◆ **TEXT BLOCK**:
--------
A policy revision approved last week by the TUSD Governing Board has opened the door to offering students a more comprehensive sex education.
But one segment of the student population — those who identify as lesbian, gay, bisexual, transgender and queer — will be left out of discussions as the district works to abide by a law that goes against the values of inclusivity TUSD has adopted.
The new policy calls for curriculum that provides medically accurate, age-appropriate information on anatomy, reproduction and related biology. While abstinence will continue to be encouraged, as required by state law, it will not be the sole emphasis.
Though the curriculum itself has yet to be developed, students like University High School junior Deja Foxx say comprehensive sex education is much needed, especially in Tucson’s largest school district.
Comprehensive sex ed “is vital to students in our district because we come from such varied backgrounds,” the teen said, adding it is TUSD’s responsibility to educate students equally. “The lack of a comprehensive sexual education in our district is disproportionately affecting undocumented students, students of color, poor students, students living on their own, LGBTQ students and women and girls on our campuses.
--------
◆ **DATASET RECORDS**:
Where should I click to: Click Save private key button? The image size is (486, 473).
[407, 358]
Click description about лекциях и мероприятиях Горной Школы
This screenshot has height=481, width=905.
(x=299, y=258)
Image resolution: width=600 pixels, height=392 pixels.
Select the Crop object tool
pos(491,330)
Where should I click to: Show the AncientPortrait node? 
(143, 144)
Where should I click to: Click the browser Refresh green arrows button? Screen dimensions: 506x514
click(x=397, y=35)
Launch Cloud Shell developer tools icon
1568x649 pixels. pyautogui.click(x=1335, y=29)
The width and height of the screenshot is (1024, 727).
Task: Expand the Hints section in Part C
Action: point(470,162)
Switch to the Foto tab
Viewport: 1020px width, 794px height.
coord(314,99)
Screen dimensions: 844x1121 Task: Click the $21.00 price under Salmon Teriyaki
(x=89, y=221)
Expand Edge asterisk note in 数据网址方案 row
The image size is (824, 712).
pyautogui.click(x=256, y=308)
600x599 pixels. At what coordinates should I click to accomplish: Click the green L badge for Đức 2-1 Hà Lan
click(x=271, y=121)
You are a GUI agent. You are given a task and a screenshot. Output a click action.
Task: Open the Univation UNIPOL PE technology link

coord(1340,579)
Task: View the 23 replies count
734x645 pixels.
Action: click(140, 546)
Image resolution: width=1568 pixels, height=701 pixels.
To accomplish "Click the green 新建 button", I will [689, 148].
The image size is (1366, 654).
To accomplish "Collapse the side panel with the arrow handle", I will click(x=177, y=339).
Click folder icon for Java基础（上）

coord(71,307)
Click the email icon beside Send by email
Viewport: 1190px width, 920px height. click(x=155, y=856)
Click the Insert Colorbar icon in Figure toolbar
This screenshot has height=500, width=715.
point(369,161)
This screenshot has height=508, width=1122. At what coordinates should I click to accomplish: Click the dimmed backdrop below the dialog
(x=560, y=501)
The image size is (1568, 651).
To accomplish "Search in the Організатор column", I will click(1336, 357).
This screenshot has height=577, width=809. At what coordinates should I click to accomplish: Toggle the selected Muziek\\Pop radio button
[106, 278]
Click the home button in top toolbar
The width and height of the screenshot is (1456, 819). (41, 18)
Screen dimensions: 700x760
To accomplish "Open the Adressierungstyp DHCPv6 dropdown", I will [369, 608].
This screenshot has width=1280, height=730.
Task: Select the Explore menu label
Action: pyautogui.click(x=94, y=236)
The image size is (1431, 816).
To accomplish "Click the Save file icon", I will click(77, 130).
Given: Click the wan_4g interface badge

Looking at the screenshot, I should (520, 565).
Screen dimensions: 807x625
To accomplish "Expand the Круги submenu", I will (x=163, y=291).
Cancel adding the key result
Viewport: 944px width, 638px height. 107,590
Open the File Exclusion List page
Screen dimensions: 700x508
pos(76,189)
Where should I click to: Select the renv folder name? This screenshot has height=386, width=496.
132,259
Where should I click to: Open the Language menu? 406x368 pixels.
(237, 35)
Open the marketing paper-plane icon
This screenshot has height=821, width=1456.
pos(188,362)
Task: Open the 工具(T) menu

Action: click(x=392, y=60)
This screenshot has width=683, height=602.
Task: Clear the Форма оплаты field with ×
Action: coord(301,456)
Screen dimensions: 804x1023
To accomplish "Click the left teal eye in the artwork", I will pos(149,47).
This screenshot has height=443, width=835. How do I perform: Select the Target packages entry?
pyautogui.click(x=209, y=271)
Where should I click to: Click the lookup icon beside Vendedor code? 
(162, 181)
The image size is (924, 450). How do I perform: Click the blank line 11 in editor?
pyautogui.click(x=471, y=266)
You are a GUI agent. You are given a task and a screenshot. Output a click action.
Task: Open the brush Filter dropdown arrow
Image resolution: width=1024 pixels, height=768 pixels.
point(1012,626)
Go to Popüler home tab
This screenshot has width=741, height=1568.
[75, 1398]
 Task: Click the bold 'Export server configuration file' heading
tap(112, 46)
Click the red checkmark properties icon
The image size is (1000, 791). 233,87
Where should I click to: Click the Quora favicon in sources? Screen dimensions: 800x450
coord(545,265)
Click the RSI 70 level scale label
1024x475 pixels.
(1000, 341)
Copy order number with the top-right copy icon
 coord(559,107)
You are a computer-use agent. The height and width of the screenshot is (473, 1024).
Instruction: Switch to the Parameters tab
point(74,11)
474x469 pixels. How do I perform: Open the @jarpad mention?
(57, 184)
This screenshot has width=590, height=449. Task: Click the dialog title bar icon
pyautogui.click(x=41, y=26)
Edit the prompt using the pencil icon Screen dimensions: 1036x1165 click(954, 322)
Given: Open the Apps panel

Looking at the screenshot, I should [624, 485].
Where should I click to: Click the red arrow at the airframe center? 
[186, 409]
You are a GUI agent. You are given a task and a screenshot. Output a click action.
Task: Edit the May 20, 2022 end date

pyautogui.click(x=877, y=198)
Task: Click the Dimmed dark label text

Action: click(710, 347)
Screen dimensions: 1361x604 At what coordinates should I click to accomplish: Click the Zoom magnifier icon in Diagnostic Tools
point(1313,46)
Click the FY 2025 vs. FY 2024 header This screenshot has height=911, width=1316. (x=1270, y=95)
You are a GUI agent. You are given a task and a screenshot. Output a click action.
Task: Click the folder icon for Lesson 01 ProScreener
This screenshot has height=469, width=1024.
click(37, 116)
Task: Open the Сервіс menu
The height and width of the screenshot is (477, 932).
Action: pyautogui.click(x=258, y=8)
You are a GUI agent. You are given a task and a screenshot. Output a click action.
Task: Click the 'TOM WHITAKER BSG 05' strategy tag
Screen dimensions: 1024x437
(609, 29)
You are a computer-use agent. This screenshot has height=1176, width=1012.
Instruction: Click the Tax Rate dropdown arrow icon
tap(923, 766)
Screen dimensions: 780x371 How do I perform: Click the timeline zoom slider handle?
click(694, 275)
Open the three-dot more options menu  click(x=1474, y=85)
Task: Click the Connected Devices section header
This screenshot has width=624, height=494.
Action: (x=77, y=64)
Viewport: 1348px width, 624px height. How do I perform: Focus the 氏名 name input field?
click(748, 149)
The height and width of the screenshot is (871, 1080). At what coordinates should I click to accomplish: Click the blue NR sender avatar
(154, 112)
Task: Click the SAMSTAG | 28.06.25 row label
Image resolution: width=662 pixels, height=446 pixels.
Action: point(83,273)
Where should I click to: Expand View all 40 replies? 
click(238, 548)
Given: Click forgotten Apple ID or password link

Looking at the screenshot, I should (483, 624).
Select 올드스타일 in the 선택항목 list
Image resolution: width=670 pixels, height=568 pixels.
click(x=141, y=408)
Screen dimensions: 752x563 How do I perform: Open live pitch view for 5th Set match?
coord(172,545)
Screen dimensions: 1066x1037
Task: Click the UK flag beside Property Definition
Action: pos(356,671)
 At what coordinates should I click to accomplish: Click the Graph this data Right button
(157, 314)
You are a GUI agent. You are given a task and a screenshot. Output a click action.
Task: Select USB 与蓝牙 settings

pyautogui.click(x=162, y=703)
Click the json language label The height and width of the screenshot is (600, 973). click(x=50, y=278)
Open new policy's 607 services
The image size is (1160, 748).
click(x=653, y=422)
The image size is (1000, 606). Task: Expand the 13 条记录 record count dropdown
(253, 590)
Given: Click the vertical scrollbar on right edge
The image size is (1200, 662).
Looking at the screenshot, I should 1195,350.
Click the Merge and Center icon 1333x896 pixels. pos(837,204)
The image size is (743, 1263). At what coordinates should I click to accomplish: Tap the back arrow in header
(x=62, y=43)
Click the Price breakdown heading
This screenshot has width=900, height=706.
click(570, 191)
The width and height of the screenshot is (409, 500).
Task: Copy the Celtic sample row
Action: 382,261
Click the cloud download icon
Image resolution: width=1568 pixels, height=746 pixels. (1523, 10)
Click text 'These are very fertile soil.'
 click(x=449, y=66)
--------
◆ **ACTION ITEM A**: According to the article on TUSD's sex education policy, why will LGBTQ students be left out of discussions under the new policy?
◆ **ACTION ITEM B**: Continue the article on TUSD's sex education policy from its last sentence.

◆ **EXPECTED ANSWER A**: They will be left out because the district must abide by a law, one that goes against the values of inclusivity TUSD has adopted.

◆ **EXPECTED ANSWER B**:
“I believe every student, regardless of these characteristics, should be provided the same opportunity to achieve higher education. This policy demonstrates our district standing in solidarity with its students.”
Limits of Arizona law
TUSD has worked to develop policies and practices that promote respect for diversity in the areas of gender, gender identity, race and ethnicity, languages and countries of origin, religious beliefs, family structures and status, and varying abilities.
But because Arizona law prohibits teachings that promote homosexuality, the TUSD Governing Board was forced to strike from its new policy that the curriculum would be inclusive of LGBTQ students, which board clerk Kristel Foster called “a shame” and a “sad statement.”
Alex Ross, a University of Arizona junior who has been working with past and present TUSD students to compel the Governing Board to take up this cause, agrees.
The 20-year-old Ross says he was fortunate to have received a comprehensive sex education in New York, but feels the attitude toward LGBTQ students is frightening.
“As a queer man myself, I felt very outcast by it.
“I got to thinking about other students who are in high school, taking these courses, and their identities are actively silenced and reduced.”
Ross is happy that TUSD is working to provide more comprehensive sex education and hopes other school districts will do the same.
“It’s just one of those things that we have to keep hitting hard,” he said. “It’s not something we can be quiet about.”
The new sex education curriculum will address contraceptives as a way of reducing the risk of unintended pregnancy and sexually transmitted infections, including HIV.
It will also seek to help students make informed decisions and create healthy relationships, covering topics like bullying, dating violence and consent.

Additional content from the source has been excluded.